A Time For Drunken Horses Movie Review
On the Iranian side of the Kurdish border with Iraq, a young boy names Ayoub (Ayoub Ahmadi) -- along with three brothers and two sisters -- toil away as day-laboring book smugglers while their father (also a smuggler) is gone at work. Tragedy strikes when they learn that their dwarf brother, 15-year old Madi (Mehdi Ekhtiar-Dini) will die in a month from an unknown illness, and that only an immediate operation will extend his life, a few extra months, at that.
Ayoub's sister Ameneh (Ameneh Ekhtiar-Dini) agrees to marry an Iraqi if the groom's family pays for Madi's operation. A deal is struck, but the mother-in-law backs out as she wants nothing to do with the dying kid, so she gives the family a mule instead.
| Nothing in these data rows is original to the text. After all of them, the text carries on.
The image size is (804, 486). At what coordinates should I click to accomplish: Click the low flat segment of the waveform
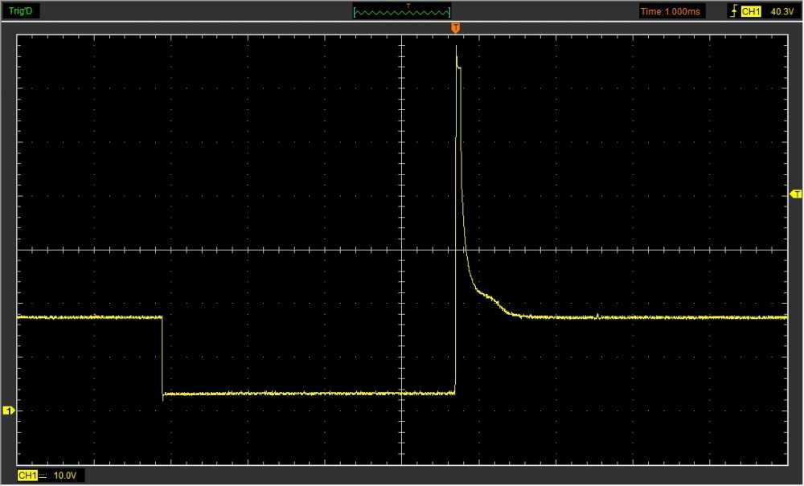[x=306, y=394]
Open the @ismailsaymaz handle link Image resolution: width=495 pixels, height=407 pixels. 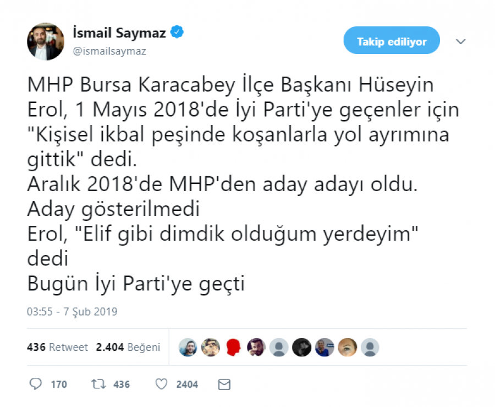pos(109,51)
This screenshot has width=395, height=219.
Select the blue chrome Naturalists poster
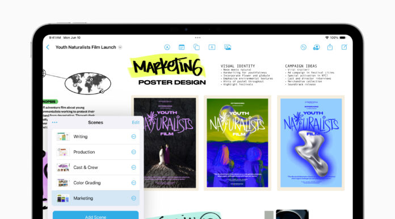311,143
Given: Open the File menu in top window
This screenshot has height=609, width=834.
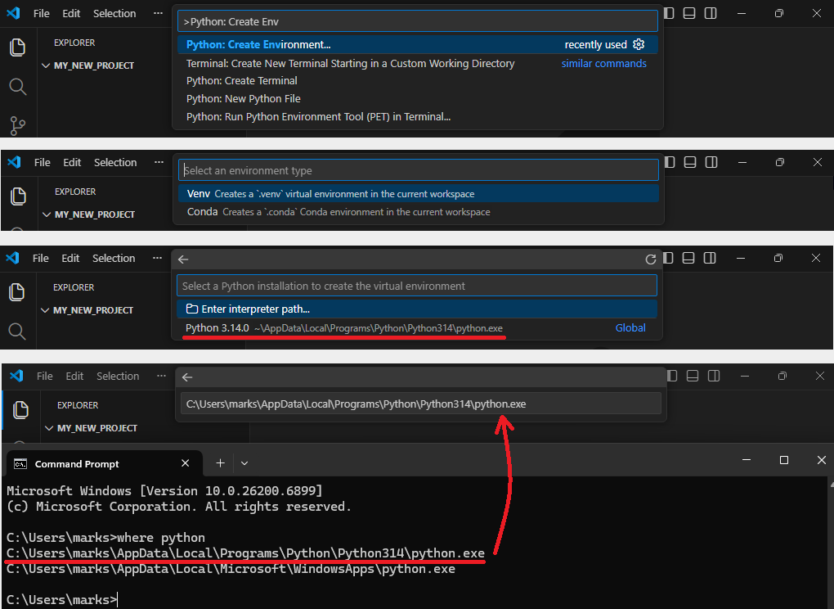Looking at the screenshot, I should [x=41, y=13].
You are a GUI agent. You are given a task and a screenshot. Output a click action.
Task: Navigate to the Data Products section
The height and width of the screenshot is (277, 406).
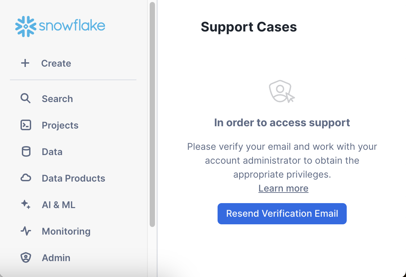tap(73, 178)
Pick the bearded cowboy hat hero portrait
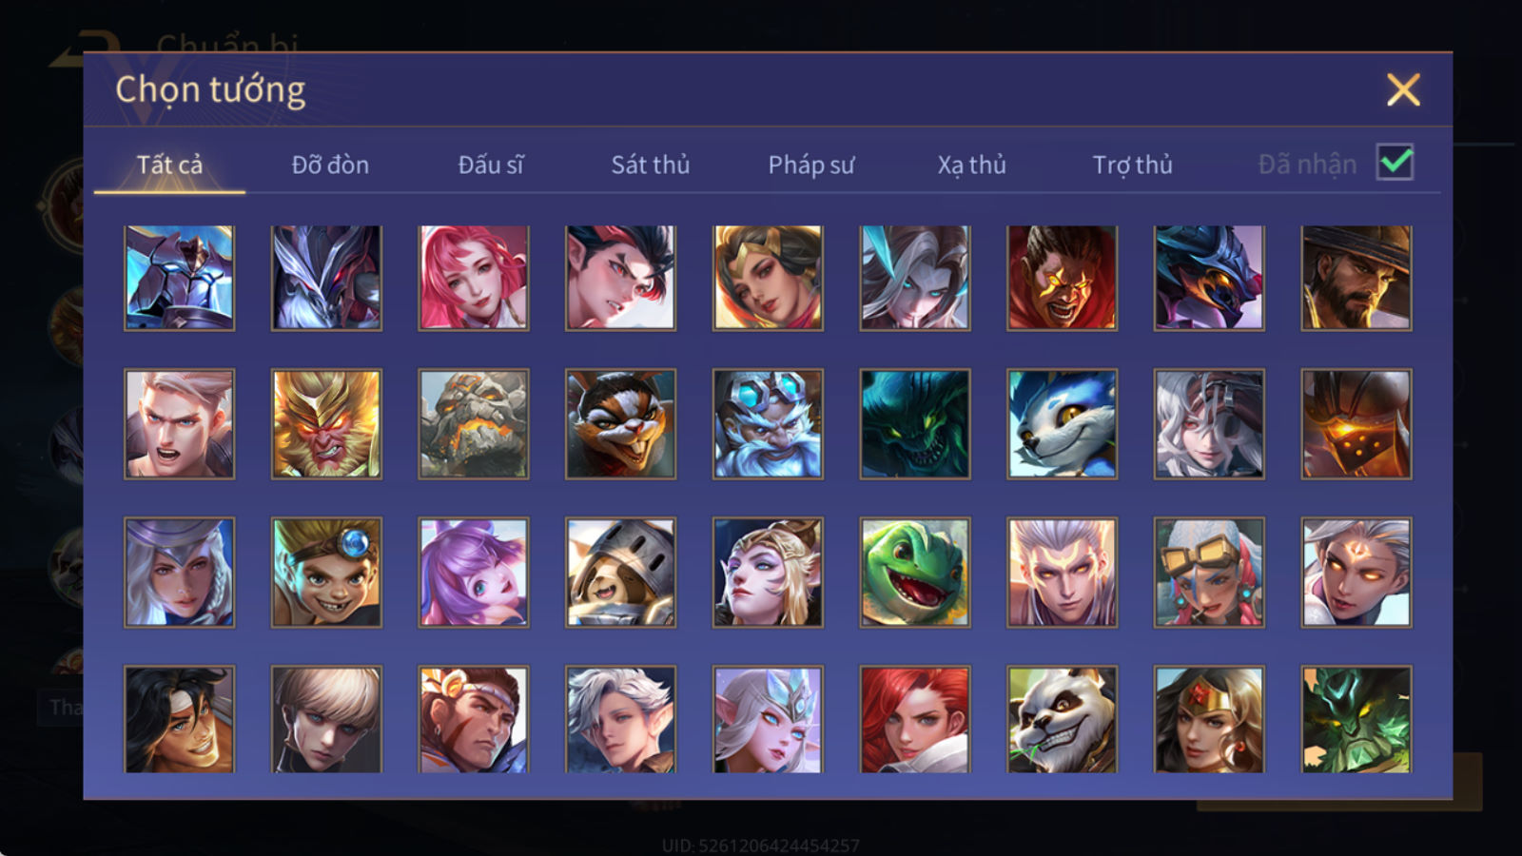The height and width of the screenshot is (856, 1522). (x=1356, y=278)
It's up to Ayoub to get Madi and the mule over the frozen mountains to Iraq, where he can sell the animal to raise money for the operation.
I'm sure life really is like this for the Kurds, but I'm really not sure I care to watch a movie about it. In case you haven't figured it out from the rather morose plot summary, A Time for Drunken Horses is one of the most boring and utterly uninspired films ever put to celluloid, redeemed only by its zippy 77-minute running time and the few scenes where the smugglers' horses are getting drunk -- hence the title -- in order to be coerced into walking through the snow. Seriously, there is not even a big ending to rally around. There's not even an ending at all. The movie just stops, as if they ran out of money.
As for Bahman Ghobadi's filmmaking, there's a lot left to be desired, too. While no one in front of or behind the camera has much obvious talent (though Ghobadi's direction is at least competent), the biggest razz is earned by the subtitles, which give you the distinct impression you're missing an awful lot. Worse than a dubbed Kung Fu movie, we probably get to read a subtitle for one line out of every four spoken. Then again, maybe additional titles weren't required since nothing much was happening. Or maybe the translator just didn't understand Kurdish.
Now, I'm sure if my life were pathetic enough that I had to inebriate a horse to raise money for my kid brother's operation or I had to hear other kids shrug and say things like, "No, my dad and his mule were blown up by a mine," this movie might have contained some appeal. But as it stands, very few viewers are going to be inspired to wake up long enough to feel empathy for these poor characters, brave though they might be.
Maybe Ghobadi could go back to the drawing board and make a movie just about drunken horses. Now that would be something to sit up for.
Aka Zamani barayé masti asbha.
A time for sleeping in a movie theater.